◆ GIVEN REQUEST ◆
Please copy everything from the line containing "[X (Twitter)] (1206, 860)" down to the line containing "International Space Station (197, 1116)", both lines included, and add 39 to every coordinate in the answers while keeping the rest of each line unchanged.

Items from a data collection
- - - -

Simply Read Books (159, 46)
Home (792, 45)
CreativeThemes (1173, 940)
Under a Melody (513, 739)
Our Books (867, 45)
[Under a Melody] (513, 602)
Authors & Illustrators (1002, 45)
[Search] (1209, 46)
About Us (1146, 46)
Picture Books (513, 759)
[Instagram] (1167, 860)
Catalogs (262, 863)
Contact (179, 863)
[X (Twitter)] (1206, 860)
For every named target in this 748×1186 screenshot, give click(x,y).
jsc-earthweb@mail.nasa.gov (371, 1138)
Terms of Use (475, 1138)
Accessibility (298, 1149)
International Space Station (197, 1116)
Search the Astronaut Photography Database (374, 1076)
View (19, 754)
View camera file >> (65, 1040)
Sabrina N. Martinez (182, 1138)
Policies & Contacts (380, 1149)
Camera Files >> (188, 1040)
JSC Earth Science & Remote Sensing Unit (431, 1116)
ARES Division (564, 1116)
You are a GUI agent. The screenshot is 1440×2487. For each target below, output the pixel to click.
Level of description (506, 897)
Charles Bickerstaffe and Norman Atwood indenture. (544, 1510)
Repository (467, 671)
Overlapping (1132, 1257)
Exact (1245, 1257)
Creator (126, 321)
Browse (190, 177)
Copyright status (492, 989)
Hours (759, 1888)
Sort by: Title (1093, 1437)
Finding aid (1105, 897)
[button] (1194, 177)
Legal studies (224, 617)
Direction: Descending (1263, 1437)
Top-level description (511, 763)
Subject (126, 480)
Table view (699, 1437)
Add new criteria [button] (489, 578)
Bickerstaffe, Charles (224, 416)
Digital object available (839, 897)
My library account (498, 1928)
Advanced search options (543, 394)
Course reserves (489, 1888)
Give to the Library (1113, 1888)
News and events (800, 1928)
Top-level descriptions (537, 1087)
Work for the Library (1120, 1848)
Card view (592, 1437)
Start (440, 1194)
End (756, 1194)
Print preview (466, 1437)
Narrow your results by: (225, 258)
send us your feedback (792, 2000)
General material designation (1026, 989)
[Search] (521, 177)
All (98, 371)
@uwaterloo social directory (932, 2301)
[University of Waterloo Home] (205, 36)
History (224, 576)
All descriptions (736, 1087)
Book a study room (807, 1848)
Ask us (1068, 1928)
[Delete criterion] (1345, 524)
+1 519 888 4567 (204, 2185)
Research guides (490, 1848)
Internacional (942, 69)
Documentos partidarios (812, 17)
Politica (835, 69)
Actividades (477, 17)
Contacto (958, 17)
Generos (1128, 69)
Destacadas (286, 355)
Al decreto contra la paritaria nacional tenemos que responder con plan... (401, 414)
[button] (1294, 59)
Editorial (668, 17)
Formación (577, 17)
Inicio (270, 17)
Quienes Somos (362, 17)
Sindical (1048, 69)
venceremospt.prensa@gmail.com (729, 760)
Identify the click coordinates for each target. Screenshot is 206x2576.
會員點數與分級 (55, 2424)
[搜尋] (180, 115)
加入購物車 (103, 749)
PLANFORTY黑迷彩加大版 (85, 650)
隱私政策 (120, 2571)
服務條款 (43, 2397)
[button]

- - - -

◆ ANSWER FOR THE TASK ◆
[X (Twitter)] (1245, 899)
For every named target in this 748×1186 screenshot, give click(x,y).
jsc-earthweb@mail.nasa.gov (410, 1177)
Terms of Use (514, 1177)
Accessibility (337, 1188)
International Space Station (236, 1155)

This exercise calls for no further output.